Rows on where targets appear
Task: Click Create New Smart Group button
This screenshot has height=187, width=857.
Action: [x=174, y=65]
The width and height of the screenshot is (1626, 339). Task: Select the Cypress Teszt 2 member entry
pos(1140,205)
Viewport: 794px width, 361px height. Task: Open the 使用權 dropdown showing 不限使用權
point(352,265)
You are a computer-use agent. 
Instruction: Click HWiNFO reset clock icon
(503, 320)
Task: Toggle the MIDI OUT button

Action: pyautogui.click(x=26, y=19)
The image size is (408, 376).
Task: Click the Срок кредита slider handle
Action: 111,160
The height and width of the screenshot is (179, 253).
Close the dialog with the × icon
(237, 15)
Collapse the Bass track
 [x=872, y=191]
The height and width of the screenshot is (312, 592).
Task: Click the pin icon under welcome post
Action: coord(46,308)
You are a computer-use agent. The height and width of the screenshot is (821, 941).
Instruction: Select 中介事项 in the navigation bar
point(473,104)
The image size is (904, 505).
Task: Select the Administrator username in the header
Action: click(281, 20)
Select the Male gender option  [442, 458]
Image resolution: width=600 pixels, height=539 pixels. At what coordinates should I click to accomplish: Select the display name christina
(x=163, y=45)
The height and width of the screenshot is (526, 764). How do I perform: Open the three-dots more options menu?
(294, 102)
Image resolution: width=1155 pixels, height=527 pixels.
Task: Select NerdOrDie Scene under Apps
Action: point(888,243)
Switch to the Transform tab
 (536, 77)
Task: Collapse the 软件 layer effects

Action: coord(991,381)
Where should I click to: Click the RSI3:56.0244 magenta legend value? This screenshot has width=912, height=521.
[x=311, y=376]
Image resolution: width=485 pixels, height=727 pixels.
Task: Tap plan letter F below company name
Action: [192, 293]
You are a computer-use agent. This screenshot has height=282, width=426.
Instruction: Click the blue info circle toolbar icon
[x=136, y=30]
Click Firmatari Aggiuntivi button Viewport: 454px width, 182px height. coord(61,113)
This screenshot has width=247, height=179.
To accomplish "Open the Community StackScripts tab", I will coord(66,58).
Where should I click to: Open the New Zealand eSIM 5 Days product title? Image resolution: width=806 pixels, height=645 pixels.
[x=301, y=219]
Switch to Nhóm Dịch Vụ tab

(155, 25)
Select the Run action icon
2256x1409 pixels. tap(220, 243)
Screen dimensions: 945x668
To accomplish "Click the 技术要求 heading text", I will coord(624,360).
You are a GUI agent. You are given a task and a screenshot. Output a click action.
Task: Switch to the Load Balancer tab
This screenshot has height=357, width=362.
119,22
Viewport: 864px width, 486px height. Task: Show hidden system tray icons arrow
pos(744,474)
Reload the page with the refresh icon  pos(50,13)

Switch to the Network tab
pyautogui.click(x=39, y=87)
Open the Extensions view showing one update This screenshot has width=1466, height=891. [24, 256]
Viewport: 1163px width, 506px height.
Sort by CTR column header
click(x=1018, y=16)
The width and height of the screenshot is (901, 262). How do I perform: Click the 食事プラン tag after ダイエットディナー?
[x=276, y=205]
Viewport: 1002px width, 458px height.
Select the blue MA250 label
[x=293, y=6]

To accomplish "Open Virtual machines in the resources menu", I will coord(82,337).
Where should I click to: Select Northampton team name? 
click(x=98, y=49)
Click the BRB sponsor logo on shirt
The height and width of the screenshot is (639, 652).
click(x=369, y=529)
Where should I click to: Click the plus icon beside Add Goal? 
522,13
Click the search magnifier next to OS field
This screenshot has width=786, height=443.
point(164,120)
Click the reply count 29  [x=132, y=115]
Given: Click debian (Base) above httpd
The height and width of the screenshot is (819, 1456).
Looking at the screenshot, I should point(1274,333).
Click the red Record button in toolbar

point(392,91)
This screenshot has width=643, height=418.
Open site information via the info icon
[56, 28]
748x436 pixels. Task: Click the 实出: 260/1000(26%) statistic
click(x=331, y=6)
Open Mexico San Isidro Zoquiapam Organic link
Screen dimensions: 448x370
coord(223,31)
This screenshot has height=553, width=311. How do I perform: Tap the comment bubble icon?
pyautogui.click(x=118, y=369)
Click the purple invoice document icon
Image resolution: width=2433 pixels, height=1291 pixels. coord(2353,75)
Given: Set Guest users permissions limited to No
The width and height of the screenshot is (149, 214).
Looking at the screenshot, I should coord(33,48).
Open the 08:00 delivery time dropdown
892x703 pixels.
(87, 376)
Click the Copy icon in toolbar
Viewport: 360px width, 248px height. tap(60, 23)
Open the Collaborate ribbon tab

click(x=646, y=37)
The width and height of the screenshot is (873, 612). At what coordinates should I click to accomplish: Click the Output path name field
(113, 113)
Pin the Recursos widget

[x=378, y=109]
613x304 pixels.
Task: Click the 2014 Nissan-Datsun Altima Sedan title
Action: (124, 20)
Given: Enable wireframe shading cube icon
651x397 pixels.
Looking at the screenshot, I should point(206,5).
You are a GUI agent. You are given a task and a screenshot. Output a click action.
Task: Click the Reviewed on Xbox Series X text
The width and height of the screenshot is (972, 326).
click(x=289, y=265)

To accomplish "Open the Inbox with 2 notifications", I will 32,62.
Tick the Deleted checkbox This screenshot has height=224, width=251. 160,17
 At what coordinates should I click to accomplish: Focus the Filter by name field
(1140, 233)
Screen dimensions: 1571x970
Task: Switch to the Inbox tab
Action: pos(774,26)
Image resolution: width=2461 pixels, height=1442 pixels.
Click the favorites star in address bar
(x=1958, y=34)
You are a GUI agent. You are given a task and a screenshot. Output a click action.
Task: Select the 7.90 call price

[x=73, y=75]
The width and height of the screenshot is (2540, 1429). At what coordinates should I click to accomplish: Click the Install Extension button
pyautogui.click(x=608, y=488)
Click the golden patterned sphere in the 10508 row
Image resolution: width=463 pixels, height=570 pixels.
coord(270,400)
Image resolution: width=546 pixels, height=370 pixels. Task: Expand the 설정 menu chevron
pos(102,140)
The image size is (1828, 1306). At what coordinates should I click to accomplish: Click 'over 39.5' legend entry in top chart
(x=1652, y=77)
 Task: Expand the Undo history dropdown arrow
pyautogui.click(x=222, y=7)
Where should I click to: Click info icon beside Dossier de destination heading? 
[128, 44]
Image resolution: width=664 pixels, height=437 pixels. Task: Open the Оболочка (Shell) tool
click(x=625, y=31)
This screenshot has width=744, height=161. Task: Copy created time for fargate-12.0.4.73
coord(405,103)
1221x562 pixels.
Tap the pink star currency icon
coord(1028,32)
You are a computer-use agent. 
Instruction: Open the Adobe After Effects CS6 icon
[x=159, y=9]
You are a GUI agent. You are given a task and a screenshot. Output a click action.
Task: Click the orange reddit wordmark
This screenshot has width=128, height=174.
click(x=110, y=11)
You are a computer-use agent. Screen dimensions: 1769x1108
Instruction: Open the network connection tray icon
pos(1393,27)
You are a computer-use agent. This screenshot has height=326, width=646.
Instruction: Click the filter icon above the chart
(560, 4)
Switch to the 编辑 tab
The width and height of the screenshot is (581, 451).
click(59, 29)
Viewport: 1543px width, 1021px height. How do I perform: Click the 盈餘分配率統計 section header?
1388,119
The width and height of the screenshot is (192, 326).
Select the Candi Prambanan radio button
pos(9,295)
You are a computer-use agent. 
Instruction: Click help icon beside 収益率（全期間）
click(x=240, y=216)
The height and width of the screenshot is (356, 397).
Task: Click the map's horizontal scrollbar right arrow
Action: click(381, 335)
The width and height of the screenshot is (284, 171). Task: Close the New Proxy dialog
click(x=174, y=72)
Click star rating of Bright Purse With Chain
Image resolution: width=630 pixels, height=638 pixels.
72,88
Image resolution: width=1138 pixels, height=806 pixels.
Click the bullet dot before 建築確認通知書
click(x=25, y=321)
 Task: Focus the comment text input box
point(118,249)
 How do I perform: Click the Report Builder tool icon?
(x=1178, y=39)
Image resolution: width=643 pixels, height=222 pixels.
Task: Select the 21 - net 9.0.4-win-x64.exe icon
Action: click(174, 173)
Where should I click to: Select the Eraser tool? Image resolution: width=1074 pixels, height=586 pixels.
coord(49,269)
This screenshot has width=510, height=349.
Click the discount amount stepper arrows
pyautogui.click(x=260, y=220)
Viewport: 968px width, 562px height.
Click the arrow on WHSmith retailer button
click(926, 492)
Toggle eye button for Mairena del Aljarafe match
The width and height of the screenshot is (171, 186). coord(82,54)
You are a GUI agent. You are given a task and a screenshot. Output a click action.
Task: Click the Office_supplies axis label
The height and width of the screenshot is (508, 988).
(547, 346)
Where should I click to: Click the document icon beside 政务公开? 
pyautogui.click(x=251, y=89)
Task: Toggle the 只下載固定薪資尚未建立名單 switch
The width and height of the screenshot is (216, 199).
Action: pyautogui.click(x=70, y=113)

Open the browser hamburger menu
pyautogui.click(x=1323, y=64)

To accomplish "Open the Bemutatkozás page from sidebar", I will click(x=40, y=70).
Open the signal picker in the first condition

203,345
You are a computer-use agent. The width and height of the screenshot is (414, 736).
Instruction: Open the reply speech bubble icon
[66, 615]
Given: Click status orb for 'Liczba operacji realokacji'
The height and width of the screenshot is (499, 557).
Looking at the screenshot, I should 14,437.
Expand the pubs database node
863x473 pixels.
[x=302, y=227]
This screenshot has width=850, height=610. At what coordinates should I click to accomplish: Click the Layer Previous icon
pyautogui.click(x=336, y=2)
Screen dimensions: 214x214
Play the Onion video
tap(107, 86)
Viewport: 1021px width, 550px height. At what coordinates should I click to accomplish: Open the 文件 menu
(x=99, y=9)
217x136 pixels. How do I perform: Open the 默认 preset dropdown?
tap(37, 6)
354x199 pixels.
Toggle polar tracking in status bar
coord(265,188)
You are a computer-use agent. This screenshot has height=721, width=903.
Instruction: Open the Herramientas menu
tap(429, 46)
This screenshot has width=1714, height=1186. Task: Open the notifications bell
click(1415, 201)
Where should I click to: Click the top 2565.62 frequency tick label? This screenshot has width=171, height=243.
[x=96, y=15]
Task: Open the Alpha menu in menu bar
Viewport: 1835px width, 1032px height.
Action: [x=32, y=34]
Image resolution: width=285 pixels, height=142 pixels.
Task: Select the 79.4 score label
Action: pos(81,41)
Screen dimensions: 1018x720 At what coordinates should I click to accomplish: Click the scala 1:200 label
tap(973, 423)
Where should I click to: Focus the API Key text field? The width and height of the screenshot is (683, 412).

Problem to solve
Report how many lines of the items above contain the string "Expand", counting only matches with the same case. Give only the number.

Complete answer
3